Fiction
Amor de tango
By Mª Xosé Queizán
About this book
In Amor de tango María Xosé takes us back to Vigo during the 2nd Republic and the repression of Franco’s dictatorship through the memories of Margot, one of its main characters. This is a novel about the women who, during the 20s and 30s, were active young women full of hopes and ready to change the world. This is a novel about the workers that became adults in that liberal pioneering Atlantic city that was Vigo before the civil war. This is a novel about the workers in the sardine canning factories so closely linked to the industrial development of the city and the sea surrounding it. This is a novel of cruisers, of salting factories, of the Eastern Telegraph Company, of large shipping companies, of immigration, of the harbour of O Berbés. It is a memory of Vigo, an intimate and personal story, told with delicate realism, of the Vigo that these women inhabited.
Book fragment
Margot takes a look at the frames in the film, photo grams, they are now called, but in the past they used to be called frames, and her eyes follow Marlon Brando. She carefully stares at him. The queue to buy the tickets for the cinema is crowded. This is not just any other film. This is Last Tango in Paris, she has heard so much about it and some people have even gone abroad to see it. Now, as the regime is opening up, previously forbidden films are being screened and porno magazines are available at the tobacconist. She looks at Marlon Brando and feels that he is a little bit worn out, she wishes she could have had him in New York harbour when he worked in the dock, a rebel then, with his mariner’s cap, On the Waterfront, she thinks it was called, there he was really hot!
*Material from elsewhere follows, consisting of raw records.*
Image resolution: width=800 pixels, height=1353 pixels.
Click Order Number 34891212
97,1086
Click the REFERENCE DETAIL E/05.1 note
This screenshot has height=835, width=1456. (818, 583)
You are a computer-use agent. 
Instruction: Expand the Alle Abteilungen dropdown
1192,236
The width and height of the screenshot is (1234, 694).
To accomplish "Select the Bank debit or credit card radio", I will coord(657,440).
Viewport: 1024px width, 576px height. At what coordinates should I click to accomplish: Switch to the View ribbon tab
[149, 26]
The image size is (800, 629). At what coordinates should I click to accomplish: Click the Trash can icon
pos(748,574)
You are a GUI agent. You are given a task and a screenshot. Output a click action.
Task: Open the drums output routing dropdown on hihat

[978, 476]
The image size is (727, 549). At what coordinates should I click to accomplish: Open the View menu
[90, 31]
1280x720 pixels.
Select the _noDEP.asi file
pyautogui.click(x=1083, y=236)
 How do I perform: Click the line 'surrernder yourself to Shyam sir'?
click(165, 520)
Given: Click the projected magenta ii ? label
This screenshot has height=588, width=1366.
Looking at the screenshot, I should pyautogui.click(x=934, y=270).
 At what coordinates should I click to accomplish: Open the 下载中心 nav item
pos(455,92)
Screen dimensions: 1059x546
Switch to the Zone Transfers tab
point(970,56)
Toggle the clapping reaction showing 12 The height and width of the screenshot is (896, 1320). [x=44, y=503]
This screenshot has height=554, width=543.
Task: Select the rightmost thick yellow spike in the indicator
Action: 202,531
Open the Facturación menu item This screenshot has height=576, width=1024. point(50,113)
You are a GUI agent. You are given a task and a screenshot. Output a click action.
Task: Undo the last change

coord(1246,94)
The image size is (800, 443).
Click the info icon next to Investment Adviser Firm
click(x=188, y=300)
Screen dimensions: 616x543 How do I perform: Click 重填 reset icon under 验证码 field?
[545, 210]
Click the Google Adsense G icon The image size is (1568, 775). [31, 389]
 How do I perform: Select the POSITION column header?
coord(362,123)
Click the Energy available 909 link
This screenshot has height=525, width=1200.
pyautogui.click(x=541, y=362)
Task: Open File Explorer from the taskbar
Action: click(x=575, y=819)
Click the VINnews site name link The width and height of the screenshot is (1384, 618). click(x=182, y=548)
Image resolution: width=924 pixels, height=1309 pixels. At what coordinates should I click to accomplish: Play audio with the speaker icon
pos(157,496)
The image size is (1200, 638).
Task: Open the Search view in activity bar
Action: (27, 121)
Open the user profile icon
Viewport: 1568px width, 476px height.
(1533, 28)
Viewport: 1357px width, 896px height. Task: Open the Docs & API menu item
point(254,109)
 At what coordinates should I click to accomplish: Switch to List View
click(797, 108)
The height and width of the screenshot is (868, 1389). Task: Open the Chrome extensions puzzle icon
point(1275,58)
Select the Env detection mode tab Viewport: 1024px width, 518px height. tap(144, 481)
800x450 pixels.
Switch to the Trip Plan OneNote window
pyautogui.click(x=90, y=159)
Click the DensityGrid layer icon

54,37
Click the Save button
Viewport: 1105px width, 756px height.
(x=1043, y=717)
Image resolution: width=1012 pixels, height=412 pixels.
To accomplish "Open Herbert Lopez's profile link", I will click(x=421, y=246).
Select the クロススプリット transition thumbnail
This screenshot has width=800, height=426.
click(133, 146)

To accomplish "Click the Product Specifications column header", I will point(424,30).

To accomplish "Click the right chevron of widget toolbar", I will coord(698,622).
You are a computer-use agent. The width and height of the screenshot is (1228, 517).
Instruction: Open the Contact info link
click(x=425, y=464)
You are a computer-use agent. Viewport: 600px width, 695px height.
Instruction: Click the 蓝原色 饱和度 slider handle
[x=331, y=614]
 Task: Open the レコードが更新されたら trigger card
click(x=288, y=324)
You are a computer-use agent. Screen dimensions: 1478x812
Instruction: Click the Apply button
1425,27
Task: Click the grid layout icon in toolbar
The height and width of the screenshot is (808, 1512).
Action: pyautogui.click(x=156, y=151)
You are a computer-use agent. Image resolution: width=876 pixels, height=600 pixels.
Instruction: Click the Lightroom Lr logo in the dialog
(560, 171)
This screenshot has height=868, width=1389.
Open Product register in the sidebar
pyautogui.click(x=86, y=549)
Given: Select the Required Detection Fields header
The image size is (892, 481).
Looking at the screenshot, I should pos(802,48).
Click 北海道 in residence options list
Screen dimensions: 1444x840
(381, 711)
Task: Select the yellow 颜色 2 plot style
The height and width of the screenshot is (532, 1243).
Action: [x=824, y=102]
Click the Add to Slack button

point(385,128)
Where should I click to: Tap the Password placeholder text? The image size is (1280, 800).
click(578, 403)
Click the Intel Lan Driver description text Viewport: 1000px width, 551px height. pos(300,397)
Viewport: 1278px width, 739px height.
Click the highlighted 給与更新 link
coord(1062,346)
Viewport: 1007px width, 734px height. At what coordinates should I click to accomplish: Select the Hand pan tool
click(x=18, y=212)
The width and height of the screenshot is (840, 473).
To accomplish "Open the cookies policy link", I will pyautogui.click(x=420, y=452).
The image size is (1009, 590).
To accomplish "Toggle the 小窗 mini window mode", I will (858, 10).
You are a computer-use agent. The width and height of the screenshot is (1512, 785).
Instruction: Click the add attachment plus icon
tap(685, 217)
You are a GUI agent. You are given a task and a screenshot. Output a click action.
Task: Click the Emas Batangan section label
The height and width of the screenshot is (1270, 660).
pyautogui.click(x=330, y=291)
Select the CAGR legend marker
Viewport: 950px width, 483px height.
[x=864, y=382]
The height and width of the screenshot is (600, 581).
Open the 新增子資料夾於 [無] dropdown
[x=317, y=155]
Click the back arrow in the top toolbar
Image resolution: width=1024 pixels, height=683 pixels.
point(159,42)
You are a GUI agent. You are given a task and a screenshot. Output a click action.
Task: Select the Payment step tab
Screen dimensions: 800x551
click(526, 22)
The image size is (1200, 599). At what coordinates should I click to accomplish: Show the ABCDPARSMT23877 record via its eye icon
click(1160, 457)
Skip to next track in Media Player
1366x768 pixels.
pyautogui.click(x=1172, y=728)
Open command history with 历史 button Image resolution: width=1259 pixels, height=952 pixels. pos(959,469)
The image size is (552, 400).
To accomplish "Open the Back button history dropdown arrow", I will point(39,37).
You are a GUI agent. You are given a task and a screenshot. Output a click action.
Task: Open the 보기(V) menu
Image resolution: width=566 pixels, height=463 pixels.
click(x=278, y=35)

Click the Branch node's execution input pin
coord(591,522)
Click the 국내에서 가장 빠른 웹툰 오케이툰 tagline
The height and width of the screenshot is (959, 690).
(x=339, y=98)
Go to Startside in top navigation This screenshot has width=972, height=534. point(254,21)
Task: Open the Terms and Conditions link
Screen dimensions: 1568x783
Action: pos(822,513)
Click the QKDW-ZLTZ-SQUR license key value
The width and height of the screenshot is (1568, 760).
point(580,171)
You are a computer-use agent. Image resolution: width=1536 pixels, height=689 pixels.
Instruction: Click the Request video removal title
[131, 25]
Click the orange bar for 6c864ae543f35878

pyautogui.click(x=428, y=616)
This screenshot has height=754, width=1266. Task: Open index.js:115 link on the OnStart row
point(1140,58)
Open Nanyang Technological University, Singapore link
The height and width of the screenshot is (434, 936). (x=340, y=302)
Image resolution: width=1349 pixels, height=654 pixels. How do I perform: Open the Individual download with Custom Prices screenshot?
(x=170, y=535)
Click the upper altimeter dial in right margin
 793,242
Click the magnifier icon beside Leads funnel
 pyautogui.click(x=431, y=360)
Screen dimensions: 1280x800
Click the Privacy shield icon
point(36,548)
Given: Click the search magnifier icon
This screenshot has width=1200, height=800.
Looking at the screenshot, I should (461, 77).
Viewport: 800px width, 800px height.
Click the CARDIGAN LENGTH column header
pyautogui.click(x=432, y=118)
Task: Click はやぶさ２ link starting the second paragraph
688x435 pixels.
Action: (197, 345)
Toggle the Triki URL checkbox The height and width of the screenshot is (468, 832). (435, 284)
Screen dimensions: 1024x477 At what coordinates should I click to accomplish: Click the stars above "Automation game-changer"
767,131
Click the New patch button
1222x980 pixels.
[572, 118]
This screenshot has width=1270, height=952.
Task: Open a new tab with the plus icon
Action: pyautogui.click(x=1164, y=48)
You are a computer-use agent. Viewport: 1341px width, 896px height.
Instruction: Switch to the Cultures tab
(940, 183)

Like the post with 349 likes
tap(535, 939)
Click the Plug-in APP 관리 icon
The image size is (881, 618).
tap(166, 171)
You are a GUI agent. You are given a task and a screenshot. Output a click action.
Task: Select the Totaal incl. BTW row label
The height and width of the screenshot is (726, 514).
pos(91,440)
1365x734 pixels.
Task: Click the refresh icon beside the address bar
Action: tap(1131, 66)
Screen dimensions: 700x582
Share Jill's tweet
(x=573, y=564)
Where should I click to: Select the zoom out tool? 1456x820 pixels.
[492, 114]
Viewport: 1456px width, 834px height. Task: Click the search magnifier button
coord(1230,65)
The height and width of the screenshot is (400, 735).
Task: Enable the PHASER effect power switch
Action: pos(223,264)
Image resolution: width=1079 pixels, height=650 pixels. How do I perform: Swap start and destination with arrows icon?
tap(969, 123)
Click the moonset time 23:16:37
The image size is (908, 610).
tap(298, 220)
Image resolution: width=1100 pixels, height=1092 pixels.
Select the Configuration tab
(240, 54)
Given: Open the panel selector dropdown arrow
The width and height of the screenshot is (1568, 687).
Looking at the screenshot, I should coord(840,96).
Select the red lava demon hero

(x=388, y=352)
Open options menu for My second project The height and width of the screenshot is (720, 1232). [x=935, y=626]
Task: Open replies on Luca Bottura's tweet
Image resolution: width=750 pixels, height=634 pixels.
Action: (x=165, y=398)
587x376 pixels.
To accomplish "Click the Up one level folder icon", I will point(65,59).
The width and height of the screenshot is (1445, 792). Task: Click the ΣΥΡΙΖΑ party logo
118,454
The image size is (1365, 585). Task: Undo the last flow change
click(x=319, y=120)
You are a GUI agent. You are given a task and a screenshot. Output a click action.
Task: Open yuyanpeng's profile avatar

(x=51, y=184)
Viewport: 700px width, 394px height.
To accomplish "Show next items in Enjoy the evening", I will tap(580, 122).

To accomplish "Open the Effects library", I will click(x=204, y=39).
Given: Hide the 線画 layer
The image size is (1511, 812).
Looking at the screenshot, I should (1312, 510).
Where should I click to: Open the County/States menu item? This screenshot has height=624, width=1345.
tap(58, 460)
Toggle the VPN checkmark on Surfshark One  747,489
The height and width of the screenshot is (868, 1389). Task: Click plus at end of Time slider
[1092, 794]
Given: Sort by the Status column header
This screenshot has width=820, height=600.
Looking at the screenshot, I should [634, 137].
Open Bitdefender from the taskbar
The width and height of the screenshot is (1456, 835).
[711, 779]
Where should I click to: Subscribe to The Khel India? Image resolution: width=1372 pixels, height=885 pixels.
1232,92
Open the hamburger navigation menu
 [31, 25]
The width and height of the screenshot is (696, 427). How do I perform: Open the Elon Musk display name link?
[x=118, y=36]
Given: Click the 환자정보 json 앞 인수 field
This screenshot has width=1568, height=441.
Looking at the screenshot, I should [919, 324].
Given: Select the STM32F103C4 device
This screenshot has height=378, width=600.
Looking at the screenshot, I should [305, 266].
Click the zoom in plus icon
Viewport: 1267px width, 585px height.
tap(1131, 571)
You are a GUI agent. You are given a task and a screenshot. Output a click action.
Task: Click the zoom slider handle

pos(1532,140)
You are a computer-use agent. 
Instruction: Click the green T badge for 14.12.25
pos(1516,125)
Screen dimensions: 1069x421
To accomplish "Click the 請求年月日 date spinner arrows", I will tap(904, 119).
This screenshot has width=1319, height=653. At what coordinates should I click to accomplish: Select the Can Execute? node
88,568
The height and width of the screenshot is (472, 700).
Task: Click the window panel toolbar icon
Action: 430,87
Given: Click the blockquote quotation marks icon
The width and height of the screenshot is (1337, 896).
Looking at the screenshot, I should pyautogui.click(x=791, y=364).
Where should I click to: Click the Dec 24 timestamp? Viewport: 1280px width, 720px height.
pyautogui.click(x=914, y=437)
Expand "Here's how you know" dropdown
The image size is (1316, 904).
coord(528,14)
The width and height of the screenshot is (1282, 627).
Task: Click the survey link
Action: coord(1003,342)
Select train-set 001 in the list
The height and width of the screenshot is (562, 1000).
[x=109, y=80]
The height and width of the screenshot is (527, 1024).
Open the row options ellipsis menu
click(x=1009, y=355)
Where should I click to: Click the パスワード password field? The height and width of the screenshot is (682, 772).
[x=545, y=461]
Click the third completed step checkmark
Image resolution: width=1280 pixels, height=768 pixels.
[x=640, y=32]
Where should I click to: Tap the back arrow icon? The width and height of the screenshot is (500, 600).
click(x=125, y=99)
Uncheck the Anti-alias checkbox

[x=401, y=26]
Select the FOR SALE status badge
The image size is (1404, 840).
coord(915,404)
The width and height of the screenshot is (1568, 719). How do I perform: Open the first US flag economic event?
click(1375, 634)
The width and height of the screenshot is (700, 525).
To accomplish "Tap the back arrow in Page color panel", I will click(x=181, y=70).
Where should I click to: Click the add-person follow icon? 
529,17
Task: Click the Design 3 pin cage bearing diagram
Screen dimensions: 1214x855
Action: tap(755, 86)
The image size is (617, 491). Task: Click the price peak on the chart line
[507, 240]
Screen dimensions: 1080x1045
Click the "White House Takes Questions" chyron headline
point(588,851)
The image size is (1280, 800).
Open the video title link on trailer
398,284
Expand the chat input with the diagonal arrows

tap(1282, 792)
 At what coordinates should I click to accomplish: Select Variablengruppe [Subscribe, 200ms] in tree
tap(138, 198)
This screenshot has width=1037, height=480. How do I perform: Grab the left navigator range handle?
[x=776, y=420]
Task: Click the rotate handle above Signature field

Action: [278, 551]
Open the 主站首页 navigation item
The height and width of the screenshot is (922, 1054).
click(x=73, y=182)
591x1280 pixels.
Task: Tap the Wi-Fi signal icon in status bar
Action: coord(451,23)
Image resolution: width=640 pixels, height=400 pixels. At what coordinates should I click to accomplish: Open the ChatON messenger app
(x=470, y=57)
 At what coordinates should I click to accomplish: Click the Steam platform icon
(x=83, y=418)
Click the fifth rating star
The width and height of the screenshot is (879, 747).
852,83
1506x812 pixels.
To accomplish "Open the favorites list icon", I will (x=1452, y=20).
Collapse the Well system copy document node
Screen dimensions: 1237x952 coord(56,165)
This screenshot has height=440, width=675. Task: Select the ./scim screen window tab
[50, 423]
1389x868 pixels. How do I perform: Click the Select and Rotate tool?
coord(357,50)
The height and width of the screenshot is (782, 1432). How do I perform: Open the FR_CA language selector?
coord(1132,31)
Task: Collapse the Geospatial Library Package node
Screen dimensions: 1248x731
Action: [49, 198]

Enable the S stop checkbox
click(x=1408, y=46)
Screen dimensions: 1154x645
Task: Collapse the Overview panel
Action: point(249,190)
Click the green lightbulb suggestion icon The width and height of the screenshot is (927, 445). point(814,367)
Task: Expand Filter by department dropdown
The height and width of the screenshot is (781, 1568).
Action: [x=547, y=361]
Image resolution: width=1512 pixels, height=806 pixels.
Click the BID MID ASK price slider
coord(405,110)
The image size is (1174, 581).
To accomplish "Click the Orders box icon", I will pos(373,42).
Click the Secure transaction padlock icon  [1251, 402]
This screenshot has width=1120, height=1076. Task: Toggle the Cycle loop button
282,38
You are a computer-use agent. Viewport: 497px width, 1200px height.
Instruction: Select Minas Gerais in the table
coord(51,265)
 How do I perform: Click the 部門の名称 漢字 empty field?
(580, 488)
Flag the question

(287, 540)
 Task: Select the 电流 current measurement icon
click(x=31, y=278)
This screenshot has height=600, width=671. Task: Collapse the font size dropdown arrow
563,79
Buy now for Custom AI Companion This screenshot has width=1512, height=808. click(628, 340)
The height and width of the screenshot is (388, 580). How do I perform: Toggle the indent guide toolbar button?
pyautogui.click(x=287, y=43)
But in this one, how much he has changed! He is fat as a pig and his face bulges, it must be that life he leads, these people in films lead such lives… He surely drinks, you can tell. But despite all that he is still attractive. His mouth especially, so fleshy and sensual, with that dismissive gesture sometimes, a hard man, and baby-like some other times, but a bold and lustful one. Yes, she had to acknowledge that that grimace was a little bit disgusting. Maybe because of that grimace he was chosen for this film.